Friday, Feb. 1, was going to be a great night for Jack Reynolds. He and his wife (whose real names will not be used here) had tickets to see The Who at Oracle Arena. The legendary English rockers were performing Quadrophenia, their lauded 1973 rock opera, on what some fear will be the band's final tour. Reynolds and his wife had pretty good seats, too, at the end of a row in Section 108.
As the lights went down at the start of The Who's set, the couple engaged in a ritual familiar to many Bay Area concertgoers: They lit a joint. They weren't alone — as Reynolds tells it, there were many people around smoking marijuana, quite a few of them older than him and his wife, who are in their mid-40s. But lighting that joint, as it turned out, was the beginning of the end of the couple's night in Oakland.
"Literally within a second of when the first song came on," Reynolds says, two Oakland police officers showed up next to him in the aisle. One of the cops angrily threw Reynolds and his wife out of the concert with no refund — only the cold promise of a citation in the mail. (No ticket has arrived as of press time.) Reynolds even showed the cop an ID card indicating he's a legal medical marijuana patient, to no avail. "[The officer] took our tickets away, and kicked us out the door," he says. "It freaked out everyone around us."
In an ironic twist, Reynolds is a psychologist employed by the California Department of Corrections and Rehabilitation, and counsels violent offenders for a living. His wife is also a doctor. Like many music fans, they often smoke marijuana at concerts. And what happened to them on Feb. 1 is essentially a stoner's worst nightmare. The prevailing perception among Bay Area music fans, including Reynolds — until this month, anyway — is that while marijuana isn't exactly encouraged at concerts, it's always tolerated. Most pot smokers believe they can puff away during a show without fear of a cop or security guard kicking them out, much less of getting a ticket.
And in San Francisco, that is pretty much the case.

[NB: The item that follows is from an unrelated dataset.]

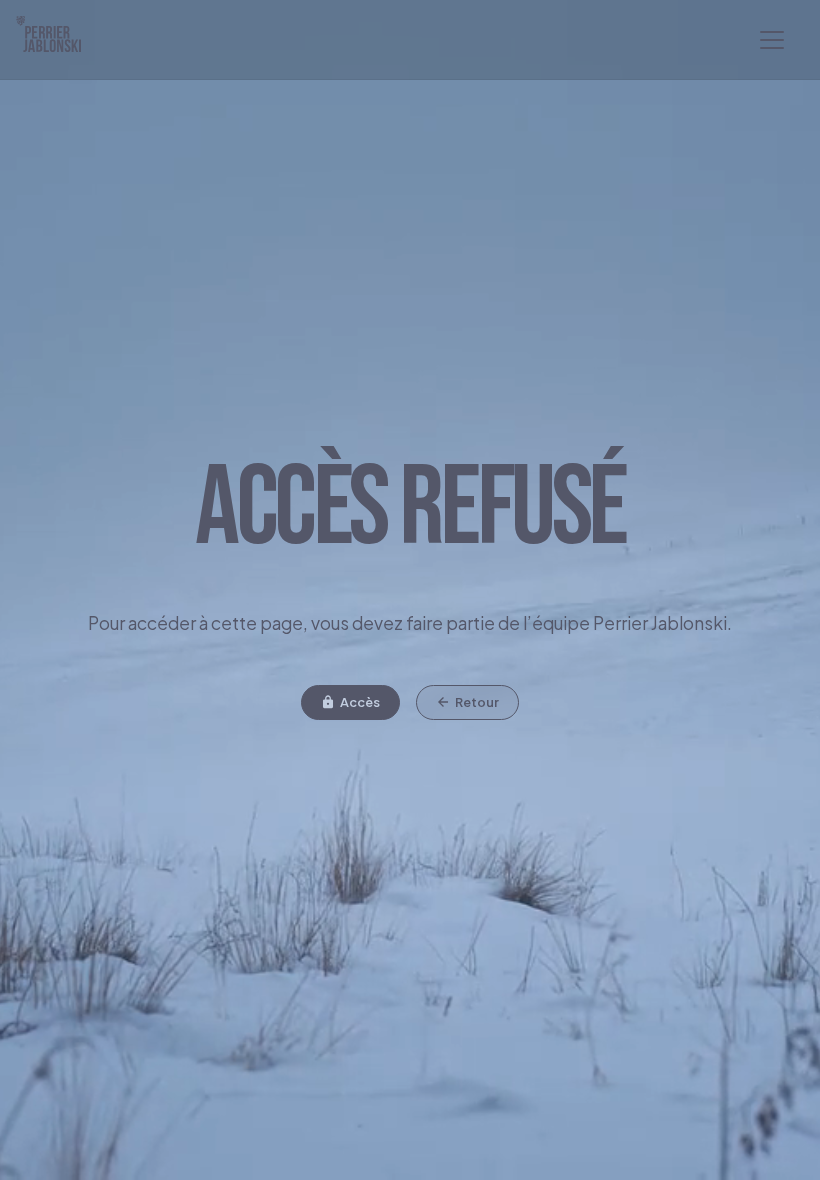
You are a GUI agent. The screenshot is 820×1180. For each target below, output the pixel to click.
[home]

Ask local concert promoters and major club owners whether they care if people smoke pot at shows, and you'll either get a winking "no comment" or a big hit of straight talk — but only off the record. "I don't give a fuck if people smoke pot," says one S.F. club manager, who of course asked not to be named. "I'd much rather have a house full of stoners than drunks. Pot smokers don't start fights."
Club owners and police are quick to say they'll interfere if a person under the influence of any substance is causing a problem. But if not, city cops working festivals and large concerts have better things to do, says SFPD spokesman Albie Esparza. "This is San Francisco, and SFPD is very accustomed to marijuana floating about," he says, noting that the city has declared pot enforcement a very low priority. "As long as people are behaving and enjoying the venue, it's not really an issue."
Consider this before rolling up your next mega-spliff, though: Under certain circumstances, police officers are hired by event promoters to work as private security. In that case, their enforcement priorities are at the discretion of the people paying them. "If [the promoter] wants zero tolerance ... then that's what they'll do," Esparza says.
Oakland police did not respond to requests for comment for this story, but this seems a likely explanation for what happened to Dr. Reynolds and his wife. As it turns out, The Who singer Roger Daltrey is extremely sensitive to smoke, pot and otherwise. The group will only play in nonsmoking venues, and tries to make sure there's as little air pollution as possible. "The band plays no part in directing any personnel," says its publicist, Bari Lieberman, "but does make the request that the [no smoking] policy be enforced." Onstage in Oakland, Daltrey even asked fans not to light up — which, according to numerous reports, they mostly didn't.
So while we don't know for sure, Reynolds probably just took a big toke of bad luck: A cop watched him spark a joint at the end of a row, saw an easy target, and decided to act. It wasn't enough to keep the doctor and his wife from seeing The Who, though. A week after the Oakland show, they drove south to catch the band in Las Vegas — at a venue called, of all things, the Joint. It was announced at the start of the show that smoke would "tear up" Daltrey's voice. Given the warning, did Reynolds and his wife try to smoke pot at their second Who concert this year? Not exactly, he says: They used a vaporizer.